By means of these two books, Brazil’s Marighela and the Tupamaros of Uruguay come close to bringing us full-circle, not only by exposing the leaders of the Communist Party of their respective countries as inept ideologues incapable of contributing to the transformation of Latin America, but also by exposing the weakness of their more modem counterparts, those who would slavishly project Cuba’s experience across the face of the whole Latin American continent.
Richard Gott’s simple compilation of Marighela’s declarations, essays, and principles of tactics and strategy is a welcome contribution to the English-speaking world’s knowledge of contemporary Latin American political thought and developments. It is also a well-deserved tribute to a man whose name should rank with Guevara, Torres, Turcios Lima and others, not only for the content of his revolutionary thought, but even more so, for the example of his revolutionary dedication.
Tupamaros, a documentary anthology in Spanish excellently edited by Ernesto Mayans, represents the most valuable collection of Tupamaro materials to date. For those who like to debate the question of violence, non-violence and morality, here is a step-by-step account of how a most heterogenous group of individuals—workers, clergy, students, administrators, bureaucrats—felt obliged to take up arms and subsequently jelled into the “Guerilla without chiefs.” The ideology and the chronology of the Movimiento de Liberación Nacional (Tupamaros) constitute the contents of this volume.
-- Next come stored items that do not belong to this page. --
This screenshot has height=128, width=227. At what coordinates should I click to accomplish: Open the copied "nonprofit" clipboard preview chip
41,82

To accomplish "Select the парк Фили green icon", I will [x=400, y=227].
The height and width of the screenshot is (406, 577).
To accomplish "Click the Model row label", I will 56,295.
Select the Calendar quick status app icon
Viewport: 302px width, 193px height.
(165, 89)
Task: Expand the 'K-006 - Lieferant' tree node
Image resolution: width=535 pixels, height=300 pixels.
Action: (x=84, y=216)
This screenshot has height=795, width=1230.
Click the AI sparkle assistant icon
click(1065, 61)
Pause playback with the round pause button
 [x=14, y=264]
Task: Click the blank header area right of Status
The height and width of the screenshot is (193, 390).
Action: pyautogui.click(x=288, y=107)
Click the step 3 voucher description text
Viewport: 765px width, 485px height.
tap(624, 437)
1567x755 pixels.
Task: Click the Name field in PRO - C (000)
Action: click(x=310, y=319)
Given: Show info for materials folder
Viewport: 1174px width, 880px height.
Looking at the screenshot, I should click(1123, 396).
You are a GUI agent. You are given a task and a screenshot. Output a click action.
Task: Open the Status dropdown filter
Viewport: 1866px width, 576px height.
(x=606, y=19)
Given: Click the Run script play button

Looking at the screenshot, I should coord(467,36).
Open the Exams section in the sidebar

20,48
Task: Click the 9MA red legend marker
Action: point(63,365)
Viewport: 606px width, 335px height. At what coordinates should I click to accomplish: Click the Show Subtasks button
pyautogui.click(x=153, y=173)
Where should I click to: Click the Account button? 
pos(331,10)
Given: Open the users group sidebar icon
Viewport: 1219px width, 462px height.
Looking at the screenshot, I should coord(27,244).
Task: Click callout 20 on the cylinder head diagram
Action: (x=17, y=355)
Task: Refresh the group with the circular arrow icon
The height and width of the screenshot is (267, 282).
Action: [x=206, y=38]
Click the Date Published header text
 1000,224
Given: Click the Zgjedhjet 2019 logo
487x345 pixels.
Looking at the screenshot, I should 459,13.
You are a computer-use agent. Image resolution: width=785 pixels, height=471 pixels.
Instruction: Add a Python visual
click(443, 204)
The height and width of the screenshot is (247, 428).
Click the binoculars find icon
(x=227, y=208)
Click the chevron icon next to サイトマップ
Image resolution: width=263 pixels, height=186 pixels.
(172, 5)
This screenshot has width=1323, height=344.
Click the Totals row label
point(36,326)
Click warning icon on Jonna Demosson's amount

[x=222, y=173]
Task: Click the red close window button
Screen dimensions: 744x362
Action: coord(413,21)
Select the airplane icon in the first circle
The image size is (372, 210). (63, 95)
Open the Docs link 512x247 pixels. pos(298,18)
Uruguay, called “the Switzerland of America,” had lost its democratic ascendancy in the late fifties with the collapse of its economy. The strain was felt throughout the country, but mostly by the poor. So it was in 1962 that Raúl Sendic began work in the unionization of the sugar cane cutters. Tupac Amaru became again the symbol of resistance to oppression. And so the Tupamaros began their struggle. After ten years of operation, they continue to fight for a government in Uruguay which will concern itself with social justice. Their survival and growth despite torture and war and no evident change in governmental attitude, merit the analysis of concerned observers.